Genetic engineering of agricultural animals could be one of the most interesting and promising fields of biotechnology.
Pigs can be genetically engineered to produce human compatible donor tissues, cells and organs. Cattle can be bred to be “prion-free” and resistant to mad cow disease. And, spider silk generated in the milk of genetically engineered “spidey goats” is twice as strong as Kevlar.
The technology isn’t exclusive to land animals. Thanks to genetic engineering, seafood can be farmed locally in a more sustainably and efficient manner, meeting an increased consumer demand for healthy protein sources.
But is America embracing these innovations?
Take, for example, the AquAdvantage salmon. This Atlantic salmon contains a gene from a Chinook salmon, allowing it to grow year-round. Conventional salmon only grow in warmer months, making the AquAdvantage Salmon ready for market in half the time.

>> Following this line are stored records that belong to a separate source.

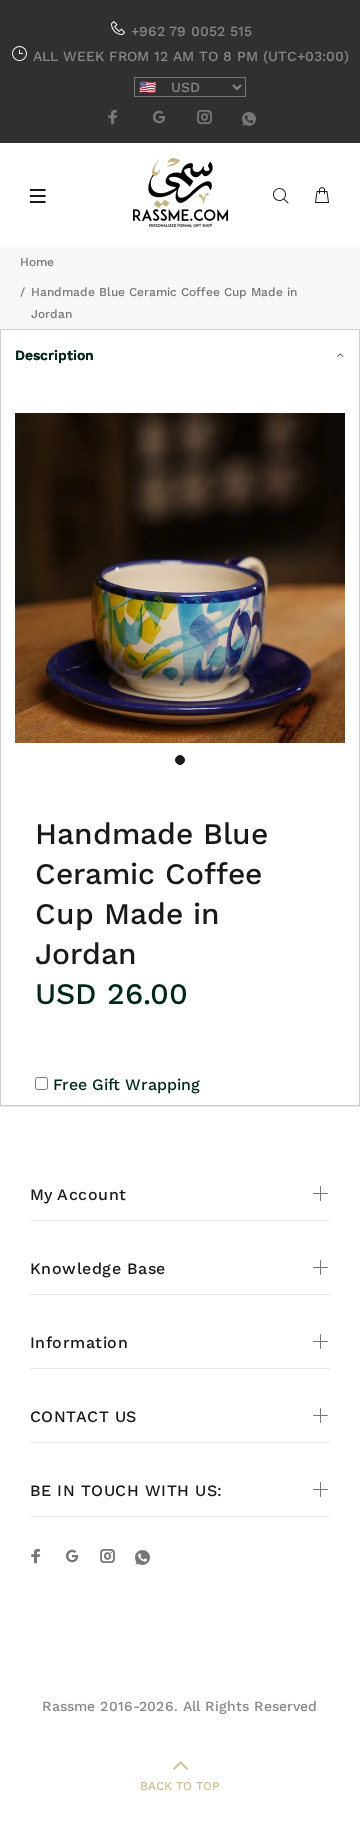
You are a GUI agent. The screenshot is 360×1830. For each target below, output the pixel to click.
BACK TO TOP (180, 1786)
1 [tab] (180, 760)
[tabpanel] (180, 578)
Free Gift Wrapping (126, 1084)
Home (37, 262)
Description (54, 355)
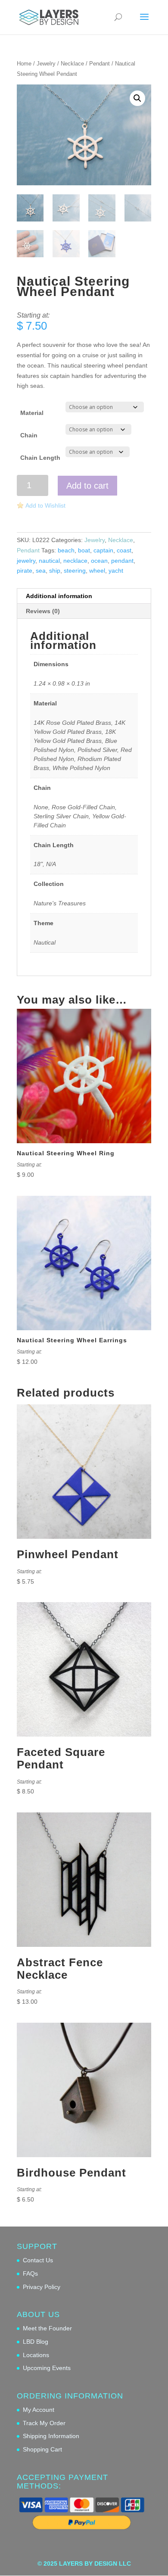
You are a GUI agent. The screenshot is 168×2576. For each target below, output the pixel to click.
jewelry (26, 560)
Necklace (72, 63)
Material (32, 412)
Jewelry (46, 63)
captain (103, 550)
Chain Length (40, 457)
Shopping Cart (42, 2449)
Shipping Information (51, 2436)
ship (54, 570)
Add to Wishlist (45, 505)
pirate (24, 570)
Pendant (99, 63)
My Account (38, 2409)
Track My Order (44, 2423)
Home (24, 63)
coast (124, 550)
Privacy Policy (41, 2286)
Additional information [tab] (59, 596)
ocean (99, 560)
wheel (97, 570)
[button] (137, 98)
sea (41, 570)
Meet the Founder (47, 2328)
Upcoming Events (47, 2367)
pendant (122, 560)
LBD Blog (35, 2341)
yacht (116, 570)
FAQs (30, 2273)
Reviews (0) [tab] (43, 611)
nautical (49, 560)
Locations (36, 2354)
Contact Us (38, 2260)
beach (66, 550)
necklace (75, 560)
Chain (28, 435)
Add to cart (87, 485)
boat (84, 550)
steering (75, 570)
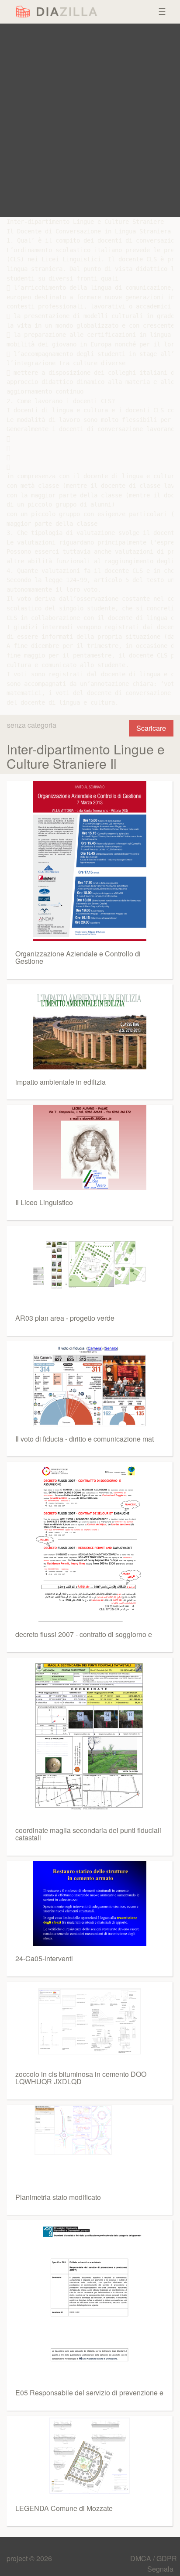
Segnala (160, 2569)
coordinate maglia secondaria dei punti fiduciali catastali (88, 1834)
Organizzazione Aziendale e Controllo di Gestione (78, 957)
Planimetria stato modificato (58, 2197)
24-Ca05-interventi (44, 1958)
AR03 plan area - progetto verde (64, 1318)
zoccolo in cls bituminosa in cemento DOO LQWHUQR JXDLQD (80, 2078)
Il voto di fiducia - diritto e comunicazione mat (84, 1439)
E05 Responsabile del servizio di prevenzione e (89, 2393)
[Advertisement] (90, 120)
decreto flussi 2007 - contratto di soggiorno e (83, 1634)
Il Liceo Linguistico (44, 1202)
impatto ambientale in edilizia (60, 1082)
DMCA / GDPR (153, 2558)
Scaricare (151, 728)
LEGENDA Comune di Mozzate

There is no detectable difference in its appearance, ultimate size, taste or nutritional value due to the genetic engineering. It just grows faster providing a positive result for fish farmers, retailers and consumers whose appetite for salmon has all but depleted the domestic supply.
In considering whether or not to approve the AquAdvantage salmon for commercialization in the United States, the U.S. Food and Drug Administration has conducted 15 years of review, poring through thousands of pages of data and scientific study. The FDA concluded that these fish are exactly the same as any other Atlantic salmon and are safe for consumption. Yet, approval remains elusive.
In the meantime, on Capitol Hill, some Members of Congress from salmon-producing states decided to block the fish’s approval by barring FDA funding in the 2012 spending bill. This political interference, along with an arduous and uncertain approval process, just might send this salmon – and a whole host of other technologies– to countries with more hospitable attitudes towards biotechnology.
The science and business community is watching. Ron Stotish,president and chief executive officer of AquaBounty Technologies, developer of the AquAdvantage salmon, has said that if U.S. approvals collapse, AquaBounty will take its fish offshore for approval.
In addition, a recent piece from The Hill, noted that experts in science and policy state:
“Innovative industries face preposterous, discriminatory regulatory obstacles and consumers pay higher prices for scarcer (and often inferior-quality) goods. And others who might be tempted to invest in or create new technologies or products get the message: Even with a superior product, you can be blindsided by cynical and perfidious political forces as you near the goal line. This is a sad commentary on innovation in America. And on Congress.”
Academics have also expressed their frustration. Dr. Matthew Wheeler of the Institute for Genomic Biology, University of Illinois at Urbana-Champaign has said that unless attitudes change, there is little to no future for animal biotech research in the United States.
Innovations in animal biotechnology may migrate from America to countries like China, Brazil, and Argentina, according to BIO’s report, Genetically Engineered Animals and Public Health – Compelling Benefits for Health Care, Nutrition, the Environment and Animal Welfare.
Authored by Wheeler and Dr. Scott Gottlieb of the American Enterprise Institute, the report explains the promises of animal biotechnology, details the scientific progress achieved in recent years and explains current applications in the pipeline like the AquAdvantage salmon and the Enviropig – which digests phosphorus more efficiently and reduces waste production.
The U.S. government needs to embrace science or America’s best and brightest scientists, along with our nation’s leadership in innovation, might just go someplace else.